Version 2 of the WMF exploit vs Windows 98 SE
Ok, I wasn’t quite satisfied with the results of the tests against the first version of the WMF (Windows Metafile) zero day exploit that’s now up to 4 or 5 days or so… Windows 98 is listed as being vulnerable, but there are no patches or workarounds currently available for Windows 98 users. I was mostly curious to see if current exploits could wreck a Windows 98 system. The answer at this point is not that I can see.
It’s possible that with certain software configurations maybe the exploit would have a better chance, but I ran a first round of tests against readily available exploit samples (all seem to be the original exploit). I just now finished trying to use the latest metasploit exploit samples (released the 31st…) Still, no luck at infecting the system. Explorer loads the page asks if it should save or open the file. This was a wmf and tried to open with Kodak Imaging and I then get a message that “the document’s format is invalid or not supported” Nothing further
Another file from the same metasploit session has been scanned by clamav and appears ok in spite of the fact that I know it’s not. (Signatures for this second approach to the exploit are going to be hard to come by given the random nature of the exploit generation.) In other words, I cannot get the exploit to work on a default Windows 98 SE install (within a virtual machine). Neither the first or second variation on the exploit seem to gain any traction on the platform. No payload seems to be run. No DoS, just an error with the file type.

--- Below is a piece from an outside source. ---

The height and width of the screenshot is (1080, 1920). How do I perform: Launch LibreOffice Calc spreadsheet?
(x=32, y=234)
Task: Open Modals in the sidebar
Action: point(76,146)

I’m opening this one up to comments in case anyone has found a way that windows 98 is susceptible to what’s going around. (I suspect that different software configurations might be vulnerable? I just tested the base OS with a fairly default install (NO antivirus or firewalling).) As I mentioned before, this doesn’t necessarily mean that Windows 98 is safe. It is reported as having the same vulnerability. The effects of the vulnerability are possibly different, or the exploit can’t be done the same way for Windows 98. Hopefully since the Windows 98 install base is so small it won’t be a tempting enough target that someone finds a way to infect it.
–update 1/2/06–
I just played around again with the exploit using a different payload (upload and execute file) That fails also. I did notice that the metasploit for this has been updated. I think the only change is that it now includes Vista as a target (I don’t recall seeing that before.)